Pipelines at the Zueitina oil terminal, west of Benghazi, Libya.Reuters
Libya’s National Oil Corporation (NOC) appealed to militia groups in the east to refrain from attacking or damaging the Zueitina oil port after rumours spread that fighting near the eastern port is very likely.
The NOC was worried that forces loyal to General Khalifa Haftar would try to resist the Petroleum Facilities Guard (PFG) near Zueitina because the PFG have given their loyalty to the UN-backed unity government (GNA) based in Tripoli.
Last month, the PFG came to an agreement with the GNA to allow for three ports that the PFG was blockading, Zueitinia being one of them, to reopen.
Haftar does not recognize the GNA and senior members of his forces threatened to take out tankers because the agreement to reopen the oil port took place without the approval the House of Representatives (HoR), the parliament based in the east, who he is loyal to.
In a statement, Mustafa Sanalla, the chairman of the NOC, pleaded with the two forces saying, “I ask both sides to withhold from actions that could damage the infrastructure, including using the facilities as a physical shield.
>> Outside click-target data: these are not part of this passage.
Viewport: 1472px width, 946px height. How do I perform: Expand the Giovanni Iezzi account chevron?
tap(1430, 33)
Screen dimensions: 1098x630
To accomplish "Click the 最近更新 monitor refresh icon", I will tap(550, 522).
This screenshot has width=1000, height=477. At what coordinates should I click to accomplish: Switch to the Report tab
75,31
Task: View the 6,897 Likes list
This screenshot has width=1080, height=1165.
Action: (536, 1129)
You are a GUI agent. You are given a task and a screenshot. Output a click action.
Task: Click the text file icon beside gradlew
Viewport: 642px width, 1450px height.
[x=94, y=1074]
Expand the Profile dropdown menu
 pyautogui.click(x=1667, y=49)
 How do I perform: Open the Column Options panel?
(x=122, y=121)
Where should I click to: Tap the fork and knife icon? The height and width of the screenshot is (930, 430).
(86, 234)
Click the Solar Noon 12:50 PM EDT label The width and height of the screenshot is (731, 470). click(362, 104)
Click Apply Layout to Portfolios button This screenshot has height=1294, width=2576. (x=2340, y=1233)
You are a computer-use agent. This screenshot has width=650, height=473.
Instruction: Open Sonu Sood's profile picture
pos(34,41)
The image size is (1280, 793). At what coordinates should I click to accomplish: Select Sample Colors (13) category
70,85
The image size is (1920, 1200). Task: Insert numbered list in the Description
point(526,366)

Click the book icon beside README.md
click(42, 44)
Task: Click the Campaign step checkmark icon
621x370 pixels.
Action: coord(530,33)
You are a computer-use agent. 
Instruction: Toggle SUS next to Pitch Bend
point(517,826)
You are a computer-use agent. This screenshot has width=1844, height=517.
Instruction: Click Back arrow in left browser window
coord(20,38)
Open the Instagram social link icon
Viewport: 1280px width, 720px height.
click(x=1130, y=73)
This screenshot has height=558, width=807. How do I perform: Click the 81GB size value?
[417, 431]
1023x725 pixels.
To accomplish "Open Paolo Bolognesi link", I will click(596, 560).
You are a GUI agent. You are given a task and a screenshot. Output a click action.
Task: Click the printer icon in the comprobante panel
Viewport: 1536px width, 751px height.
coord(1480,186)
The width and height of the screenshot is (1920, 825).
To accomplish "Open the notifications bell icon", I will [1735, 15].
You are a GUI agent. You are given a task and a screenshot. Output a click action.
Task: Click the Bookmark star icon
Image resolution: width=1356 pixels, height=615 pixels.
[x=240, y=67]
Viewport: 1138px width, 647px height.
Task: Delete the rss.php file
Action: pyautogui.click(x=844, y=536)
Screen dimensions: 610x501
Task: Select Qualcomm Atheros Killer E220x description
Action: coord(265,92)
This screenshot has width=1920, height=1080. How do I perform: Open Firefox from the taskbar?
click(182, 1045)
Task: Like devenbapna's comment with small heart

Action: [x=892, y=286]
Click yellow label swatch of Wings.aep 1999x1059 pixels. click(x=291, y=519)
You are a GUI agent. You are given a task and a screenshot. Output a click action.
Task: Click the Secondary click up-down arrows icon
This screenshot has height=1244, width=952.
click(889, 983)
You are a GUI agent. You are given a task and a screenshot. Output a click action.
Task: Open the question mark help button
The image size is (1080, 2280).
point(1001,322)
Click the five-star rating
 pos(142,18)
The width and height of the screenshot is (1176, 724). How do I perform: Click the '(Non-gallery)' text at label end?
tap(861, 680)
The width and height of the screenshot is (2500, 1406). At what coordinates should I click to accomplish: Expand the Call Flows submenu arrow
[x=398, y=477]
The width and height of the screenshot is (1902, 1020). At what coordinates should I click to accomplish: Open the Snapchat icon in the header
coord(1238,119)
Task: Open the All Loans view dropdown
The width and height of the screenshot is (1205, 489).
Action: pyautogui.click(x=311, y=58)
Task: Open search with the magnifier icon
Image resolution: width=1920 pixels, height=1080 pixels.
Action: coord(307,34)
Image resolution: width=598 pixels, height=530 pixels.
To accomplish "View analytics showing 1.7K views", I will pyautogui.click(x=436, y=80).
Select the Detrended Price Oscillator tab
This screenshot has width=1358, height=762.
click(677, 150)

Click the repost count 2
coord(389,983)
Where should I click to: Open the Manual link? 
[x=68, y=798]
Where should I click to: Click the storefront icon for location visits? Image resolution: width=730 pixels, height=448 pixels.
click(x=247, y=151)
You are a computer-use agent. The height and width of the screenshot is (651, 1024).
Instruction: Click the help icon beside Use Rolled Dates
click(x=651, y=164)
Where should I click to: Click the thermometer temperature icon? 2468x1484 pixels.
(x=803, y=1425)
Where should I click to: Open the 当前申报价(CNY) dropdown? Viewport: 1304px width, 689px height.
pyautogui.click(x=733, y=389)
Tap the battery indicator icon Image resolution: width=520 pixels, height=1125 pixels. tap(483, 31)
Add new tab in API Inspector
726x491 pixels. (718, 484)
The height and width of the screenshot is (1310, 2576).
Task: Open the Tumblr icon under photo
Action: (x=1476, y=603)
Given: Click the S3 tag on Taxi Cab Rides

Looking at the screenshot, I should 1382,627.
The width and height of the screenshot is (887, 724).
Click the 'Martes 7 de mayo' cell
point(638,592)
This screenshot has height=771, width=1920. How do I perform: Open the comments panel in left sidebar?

I also ask both sides to give NOC safe passage now, before any operation commences, to move the oil in storage at the port to a safe location.”
Ali Al-Hassi, a spokesperson for the PFG, said that they have received threats from Haftar’s forces ever since the agreement was made public. Al-Hassi said there were “rebel gangs” who were trying to take over Zueitina and other terminals and fields.
Haftar’s forces have yet to comment on the situation.